## INSTRUCTIONS FOR THE TASK
Rewrite the lines below, substituting "Launch" for every occurrence of "Open" and leaving everything else unchanged.
----------
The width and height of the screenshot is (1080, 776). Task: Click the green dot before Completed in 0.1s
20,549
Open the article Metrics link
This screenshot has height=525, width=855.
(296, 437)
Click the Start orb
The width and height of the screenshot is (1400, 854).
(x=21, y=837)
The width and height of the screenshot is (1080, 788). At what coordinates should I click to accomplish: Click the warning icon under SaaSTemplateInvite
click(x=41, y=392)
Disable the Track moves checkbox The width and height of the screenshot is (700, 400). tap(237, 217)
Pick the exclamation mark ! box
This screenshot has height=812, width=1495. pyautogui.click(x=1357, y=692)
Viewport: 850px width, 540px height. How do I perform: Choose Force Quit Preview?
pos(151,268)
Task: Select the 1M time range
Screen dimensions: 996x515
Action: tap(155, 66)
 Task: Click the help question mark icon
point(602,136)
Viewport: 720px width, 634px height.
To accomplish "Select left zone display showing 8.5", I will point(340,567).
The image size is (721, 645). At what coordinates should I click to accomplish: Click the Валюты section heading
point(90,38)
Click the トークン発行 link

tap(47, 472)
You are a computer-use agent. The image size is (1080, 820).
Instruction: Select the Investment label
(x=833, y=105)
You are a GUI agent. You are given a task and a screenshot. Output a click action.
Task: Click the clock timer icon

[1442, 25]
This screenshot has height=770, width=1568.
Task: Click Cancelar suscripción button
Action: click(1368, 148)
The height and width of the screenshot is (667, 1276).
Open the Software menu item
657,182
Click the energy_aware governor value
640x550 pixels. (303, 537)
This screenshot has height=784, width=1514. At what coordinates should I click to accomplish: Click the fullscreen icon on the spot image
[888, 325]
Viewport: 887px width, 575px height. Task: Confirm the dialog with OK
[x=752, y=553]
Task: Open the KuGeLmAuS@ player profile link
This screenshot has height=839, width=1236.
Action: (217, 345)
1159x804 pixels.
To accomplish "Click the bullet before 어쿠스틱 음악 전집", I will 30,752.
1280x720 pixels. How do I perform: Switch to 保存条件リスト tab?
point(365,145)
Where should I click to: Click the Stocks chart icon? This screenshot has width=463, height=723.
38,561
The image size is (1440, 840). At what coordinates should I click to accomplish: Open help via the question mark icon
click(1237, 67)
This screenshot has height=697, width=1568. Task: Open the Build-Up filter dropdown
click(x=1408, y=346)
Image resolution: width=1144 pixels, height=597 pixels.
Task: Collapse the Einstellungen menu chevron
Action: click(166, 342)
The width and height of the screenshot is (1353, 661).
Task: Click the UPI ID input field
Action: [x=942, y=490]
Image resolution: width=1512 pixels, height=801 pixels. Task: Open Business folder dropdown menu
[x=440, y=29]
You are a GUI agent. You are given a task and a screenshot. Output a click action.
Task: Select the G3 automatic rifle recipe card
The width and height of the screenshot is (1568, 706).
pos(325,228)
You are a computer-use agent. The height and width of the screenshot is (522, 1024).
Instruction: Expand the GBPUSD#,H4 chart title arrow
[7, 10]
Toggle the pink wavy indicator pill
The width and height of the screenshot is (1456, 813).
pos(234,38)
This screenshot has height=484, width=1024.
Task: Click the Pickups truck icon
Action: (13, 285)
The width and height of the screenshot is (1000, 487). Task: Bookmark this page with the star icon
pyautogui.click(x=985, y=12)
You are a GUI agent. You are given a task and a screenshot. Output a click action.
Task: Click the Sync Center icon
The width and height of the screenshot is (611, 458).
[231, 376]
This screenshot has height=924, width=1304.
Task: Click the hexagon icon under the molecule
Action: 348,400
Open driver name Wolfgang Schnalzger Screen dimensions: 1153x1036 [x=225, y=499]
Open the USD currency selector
----------
## THE RESULT
The width and height of the screenshot is (1080, 776). Task: Click the green dot before Completed in 0.1s
20,549
Launch the article Metrics link
This screenshot has height=525, width=855.
(296, 437)
Click the Start orb
The width and height of the screenshot is (1400, 854).
(x=21, y=837)
The width and height of the screenshot is (1080, 788). At what coordinates should I click to accomplish: Click the warning icon under SaaSTemplateInvite
click(x=41, y=392)
Disable the Track moves checkbox The width and height of the screenshot is (700, 400). tap(237, 217)
Pick the exclamation mark ! box
This screenshot has height=812, width=1495. pyautogui.click(x=1357, y=692)
Viewport: 850px width, 540px height. How do I perform: Choose Force Quit Preview?
pos(151,268)
Task: Select the 1M time range
Screen dimensions: 996x515
Action: tap(155, 66)
 Task: Click the help question mark icon
point(602,136)
Viewport: 720px width, 634px height.
To accomplish "Select left zone display showing 8.5", I will point(340,567).
The image size is (721, 645). At what coordinates should I click to accomplish: Click the Валюты section heading
point(90,38)
Click the トークン発行 link

tap(47, 472)
You are a computer-use agent. The image size is (1080, 820).
Instruction: Select the Investment label
(x=833, y=105)
You are a GUI agent. You are given a task and a screenshot. Output a click action.
Task: Click the clock timer icon

[1442, 25]
This screenshot has height=770, width=1568.
Task: Click Cancelar suscripción button
Action: click(1368, 148)
The height and width of the screenshot is (667, 1276).
Launch the Software menu item
657,182
Click the energy_aware governor value
640x550 pixels. (303, 537)
This screenshot has height=784, width=1514. At what coordinates should I click to accomplish: Click the fullscreen icon on the spot image
[888, 325]
Viewport: 887px width, 575px height. Task: Confirm the dialog with OK
[x=752, y=553]
Task: Launch the KuGeLmAuS@ player profile link
This screenshot has height=839, width=1236.
Action: (217, 345)
1159x804 pixels.
To accomplish "Click the bullet before 어쿠스틱 음악 전집", I will 30,752.
1280x720 pixels. How do I perform: Switch to 保存条件リスト tab?
point(365,145)
Where should I click to: Click the Stocks chart icon? This screenshot has width=463, height=723.
38,561
The image size is (1440, 840). At what coordinates should I click to accomplish: Launch help via the question mark icon
click(1237, 67)
This screenshot has height=697, width=1568. Task: Launch the Build-Up filter dropdown
click(x=1408, y=346)
Image resolution: width=1144 pixels, height=597 pixels.
Task: Collapse the Einstellungen menu chevron
Action: click(166, 342)
The width and height of the screenshot is (1353, 661).
Task: Click the UPI ID input field
Action: [x=942, y=490]
Image resolution: width=1512 pixels, height=801 pixels. Task: Launch Business folder dropdown menu
[x=440, y=29]
You are a GUI agent. You are given a task and a screenshot. Output a click action.
Task: Select the G3 automatic rifle recipe card
The width and height of the screenshot is (1568, 706).
pos(325,228)
You are a computer-use agent. The height and width of the screenshot is (522, 1024).
Instruction: Expand the GBPUSD#,H4 chart title arrow
[7, 10]
Toggle the pink wavy indicator pill
The width and height of the screenshot is (1456, 813).
pos(234,38)
This screenshot has height=484, width=1024.
Task: Click the Pickups truck icon
Action: (13, 285)
The width and height of the screenshot is (1000, 487). Task: Bookmark this page with the star icon
pyautogui.click(x=985, y=12)
You are a GUI agent. You are given a task and a screenshot. Output a click action.
Task: Click the Sync Center icon
The width and height of the screenshot is (611, 458).
[231, 376]
This screenshot has height=924, width=1304.
Task: Click the hexagon icon under the molecule
Action: 348,400
Launch driver name Wolfgang Schnalzger Screen dimensions: 1153x1036 [x=225, y=499]
Launch the USD currency selector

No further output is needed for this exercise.